▸ Extracted data
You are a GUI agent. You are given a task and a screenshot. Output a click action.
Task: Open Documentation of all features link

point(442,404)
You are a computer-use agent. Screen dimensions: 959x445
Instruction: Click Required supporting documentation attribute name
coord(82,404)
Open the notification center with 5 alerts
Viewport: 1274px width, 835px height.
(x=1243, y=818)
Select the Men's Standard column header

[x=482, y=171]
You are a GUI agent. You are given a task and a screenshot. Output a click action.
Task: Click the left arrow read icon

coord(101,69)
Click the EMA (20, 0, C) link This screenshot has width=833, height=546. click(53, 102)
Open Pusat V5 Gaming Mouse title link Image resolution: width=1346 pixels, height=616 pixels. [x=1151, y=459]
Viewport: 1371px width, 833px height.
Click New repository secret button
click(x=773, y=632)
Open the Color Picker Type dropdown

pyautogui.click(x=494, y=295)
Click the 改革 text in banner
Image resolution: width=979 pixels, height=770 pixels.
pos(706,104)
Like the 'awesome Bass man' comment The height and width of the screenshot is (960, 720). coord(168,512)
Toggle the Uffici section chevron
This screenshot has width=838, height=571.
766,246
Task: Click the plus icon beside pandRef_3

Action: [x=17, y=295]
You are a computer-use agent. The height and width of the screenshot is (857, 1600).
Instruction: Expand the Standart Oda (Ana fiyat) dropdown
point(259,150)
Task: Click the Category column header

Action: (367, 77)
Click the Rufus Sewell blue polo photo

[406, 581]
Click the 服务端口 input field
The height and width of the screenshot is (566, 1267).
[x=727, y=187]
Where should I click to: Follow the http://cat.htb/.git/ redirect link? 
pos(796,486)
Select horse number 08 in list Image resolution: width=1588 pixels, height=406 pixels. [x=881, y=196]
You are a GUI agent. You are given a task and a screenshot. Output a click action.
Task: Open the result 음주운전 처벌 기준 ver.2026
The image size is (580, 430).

▸ What to produce
Every record must be repeated precisely and in full.

▸ Reply
You are a GUI agent. You are given a task and a screenshot. Output a click action.
Task: Open Documentation of all features link

point(442,404)
You are a computer-use agent. Screen dimensions: 959x445
Instruction: Click Required supporting documentation attribute name
coord(82,404)
Open the notification center with 5 alerts
Viewport: 1274px width, 835px height.
(x=1243, y=818)
Select the Men's Standard column header

[x=482, y=171]
You are a GUI agent. You are given a task and a screenshot. Output a click action.
Task: Click the left arrow read icon

coord(101,69)
Click the EMA (20, 0, C) link This screenshot has width=833, height=546. click(53, 102)
Open Pusat V5 Gaming Mouse title link Image resolution: width=1346 pixels, height=616 pixels. [x=1151, y=459]
Viewport: 1371px width, 833px height.
Click New repository secret button
click(x=773, y=632)
Open the Color Picker Type dropdown

pyautogui.click(x=494, y=295)
Click the 改革 text in banner
Image resolution: width=979 pixels, height=770 pixels.
pos(706,104)
Like the 'awesome Bass man' comment The height and width of the screenshot is (960, 720). coord(168,512)
Toggle the Uffici section chevron
This screenshot has width=838, height=571.
766,246
Task: Click the plus icon beside pandRef_3

Action: [x=17, y=295]
You are a computer-use agent. The height and width of the screenshot is (857, 1600).
Instruction: Expand the Standart Oda (Ana fiyat) dropdown
point(259,150)
Task: Click the Category column header

Action: (367, 77)
Click the Rufus Sewell blue polo photo

[406, 581]
Click the 服务端口 input field
The height and width of the screenshot is (566, 1267).
[x=727, y=187]
Where should I click to: Follow the http://cat.htb/.git/ redirect link? 
pos(796,486)
Select horse number 08 in list Image resolution: width=1588 pixels, height=406 pixels. [x=881, y=196]
You are a GUI agent. You are given a task and a screenshot. Output a click action.
Task: Open the result 음주운전 처벌 기준 ver.2026
The image size is (580, 430).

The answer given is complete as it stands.